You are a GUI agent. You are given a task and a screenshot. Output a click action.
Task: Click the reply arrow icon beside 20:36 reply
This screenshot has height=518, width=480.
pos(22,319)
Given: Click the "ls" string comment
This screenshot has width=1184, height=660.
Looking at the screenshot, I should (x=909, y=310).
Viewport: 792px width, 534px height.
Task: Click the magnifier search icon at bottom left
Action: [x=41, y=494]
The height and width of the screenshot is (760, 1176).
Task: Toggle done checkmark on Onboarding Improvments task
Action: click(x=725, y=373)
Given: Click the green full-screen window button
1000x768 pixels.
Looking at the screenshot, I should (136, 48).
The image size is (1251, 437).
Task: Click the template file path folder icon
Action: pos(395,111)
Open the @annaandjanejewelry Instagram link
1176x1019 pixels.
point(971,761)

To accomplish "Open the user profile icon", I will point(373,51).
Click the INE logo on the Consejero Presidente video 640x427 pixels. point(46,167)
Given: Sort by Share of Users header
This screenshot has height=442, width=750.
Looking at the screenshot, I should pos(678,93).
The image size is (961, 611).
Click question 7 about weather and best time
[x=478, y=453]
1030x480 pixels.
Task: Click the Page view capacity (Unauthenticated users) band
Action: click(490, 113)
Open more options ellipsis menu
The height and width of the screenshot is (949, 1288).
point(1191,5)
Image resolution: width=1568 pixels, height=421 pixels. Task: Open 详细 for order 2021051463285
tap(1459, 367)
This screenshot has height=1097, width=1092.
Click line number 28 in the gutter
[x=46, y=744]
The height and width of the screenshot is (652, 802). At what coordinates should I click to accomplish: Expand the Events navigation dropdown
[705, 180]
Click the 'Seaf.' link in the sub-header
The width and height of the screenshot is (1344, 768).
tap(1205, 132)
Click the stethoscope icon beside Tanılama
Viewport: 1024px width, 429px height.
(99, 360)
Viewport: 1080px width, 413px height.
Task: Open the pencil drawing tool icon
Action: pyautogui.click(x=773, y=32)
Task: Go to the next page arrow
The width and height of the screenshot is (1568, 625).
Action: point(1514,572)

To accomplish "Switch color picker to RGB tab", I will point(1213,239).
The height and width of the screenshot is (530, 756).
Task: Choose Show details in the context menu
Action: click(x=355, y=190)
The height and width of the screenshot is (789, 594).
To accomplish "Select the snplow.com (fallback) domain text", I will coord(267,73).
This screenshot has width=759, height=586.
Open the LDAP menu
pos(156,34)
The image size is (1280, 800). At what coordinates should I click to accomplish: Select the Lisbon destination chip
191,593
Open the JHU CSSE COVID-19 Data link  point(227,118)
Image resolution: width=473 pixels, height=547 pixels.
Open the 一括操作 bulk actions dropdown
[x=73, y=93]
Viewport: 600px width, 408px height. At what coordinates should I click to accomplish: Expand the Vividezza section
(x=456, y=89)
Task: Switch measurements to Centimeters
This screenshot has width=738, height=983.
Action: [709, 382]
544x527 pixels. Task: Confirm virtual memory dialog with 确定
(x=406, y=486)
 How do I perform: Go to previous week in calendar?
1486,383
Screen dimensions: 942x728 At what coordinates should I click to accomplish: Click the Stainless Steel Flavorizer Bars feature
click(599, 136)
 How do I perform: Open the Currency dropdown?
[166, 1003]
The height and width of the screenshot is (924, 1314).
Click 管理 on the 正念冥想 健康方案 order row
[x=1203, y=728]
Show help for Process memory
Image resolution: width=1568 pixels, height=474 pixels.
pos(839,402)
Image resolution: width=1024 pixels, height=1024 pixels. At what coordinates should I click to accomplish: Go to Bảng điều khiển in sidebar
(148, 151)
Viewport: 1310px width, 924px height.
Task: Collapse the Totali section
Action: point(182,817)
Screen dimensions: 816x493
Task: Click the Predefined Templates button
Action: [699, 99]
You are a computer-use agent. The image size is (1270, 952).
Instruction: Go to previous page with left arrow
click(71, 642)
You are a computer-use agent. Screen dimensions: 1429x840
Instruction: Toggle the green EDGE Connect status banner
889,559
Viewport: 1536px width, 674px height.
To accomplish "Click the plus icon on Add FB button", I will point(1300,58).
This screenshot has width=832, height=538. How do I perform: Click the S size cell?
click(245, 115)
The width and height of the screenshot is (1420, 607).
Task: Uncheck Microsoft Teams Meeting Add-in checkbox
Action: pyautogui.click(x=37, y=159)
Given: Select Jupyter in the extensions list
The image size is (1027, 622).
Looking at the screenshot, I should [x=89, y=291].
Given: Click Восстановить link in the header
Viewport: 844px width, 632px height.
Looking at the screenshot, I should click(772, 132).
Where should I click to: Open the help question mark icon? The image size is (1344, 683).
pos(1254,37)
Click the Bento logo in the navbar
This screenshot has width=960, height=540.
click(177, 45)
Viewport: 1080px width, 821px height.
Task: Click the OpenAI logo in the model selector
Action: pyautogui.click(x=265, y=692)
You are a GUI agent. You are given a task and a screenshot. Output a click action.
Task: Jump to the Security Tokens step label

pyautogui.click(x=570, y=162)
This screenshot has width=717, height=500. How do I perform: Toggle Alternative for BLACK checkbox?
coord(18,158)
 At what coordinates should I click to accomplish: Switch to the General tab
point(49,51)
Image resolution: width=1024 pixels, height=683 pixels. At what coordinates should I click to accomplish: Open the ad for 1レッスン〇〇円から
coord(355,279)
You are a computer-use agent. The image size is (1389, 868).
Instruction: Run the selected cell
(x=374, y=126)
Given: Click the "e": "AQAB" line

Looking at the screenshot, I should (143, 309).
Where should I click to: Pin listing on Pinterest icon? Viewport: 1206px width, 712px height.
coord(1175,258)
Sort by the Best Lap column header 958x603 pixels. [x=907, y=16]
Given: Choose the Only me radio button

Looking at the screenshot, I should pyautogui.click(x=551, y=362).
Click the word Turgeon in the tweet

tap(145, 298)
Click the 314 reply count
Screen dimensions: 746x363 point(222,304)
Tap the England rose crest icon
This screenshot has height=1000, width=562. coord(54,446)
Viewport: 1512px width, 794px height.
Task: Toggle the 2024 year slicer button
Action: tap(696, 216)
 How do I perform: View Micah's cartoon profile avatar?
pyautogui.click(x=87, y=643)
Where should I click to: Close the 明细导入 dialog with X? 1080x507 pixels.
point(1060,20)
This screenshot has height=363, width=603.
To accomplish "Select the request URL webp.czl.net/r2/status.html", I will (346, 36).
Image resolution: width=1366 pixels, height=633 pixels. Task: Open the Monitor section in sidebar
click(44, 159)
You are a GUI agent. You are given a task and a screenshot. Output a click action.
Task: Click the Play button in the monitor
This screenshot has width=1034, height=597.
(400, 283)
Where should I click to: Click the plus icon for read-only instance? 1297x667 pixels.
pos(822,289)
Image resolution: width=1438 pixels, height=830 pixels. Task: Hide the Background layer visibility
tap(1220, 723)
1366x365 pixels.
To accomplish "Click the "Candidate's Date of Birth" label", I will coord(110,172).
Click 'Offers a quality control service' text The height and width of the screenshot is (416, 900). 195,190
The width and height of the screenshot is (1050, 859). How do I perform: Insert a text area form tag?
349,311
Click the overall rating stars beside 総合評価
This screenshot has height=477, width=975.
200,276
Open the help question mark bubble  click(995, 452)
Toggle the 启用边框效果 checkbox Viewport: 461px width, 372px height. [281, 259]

WHAT TO WORK ON: The range runs from the line with "Image resolution: width=1024 pixels, height=683" up to and including the line with "You are a computer-use agent. The image size is (1389, 868)." in the listing above; please write out exactly those lines and nothing more.

THE COMPLETED TASK:
Image resolution: width=1024 pixels, height=683 pixels. At what coordinates should I click to accomplish: Open the ad for 1レッスン〇〇円から
coord(355,279)
You are a computer-use agent. The image size is (1389, 868).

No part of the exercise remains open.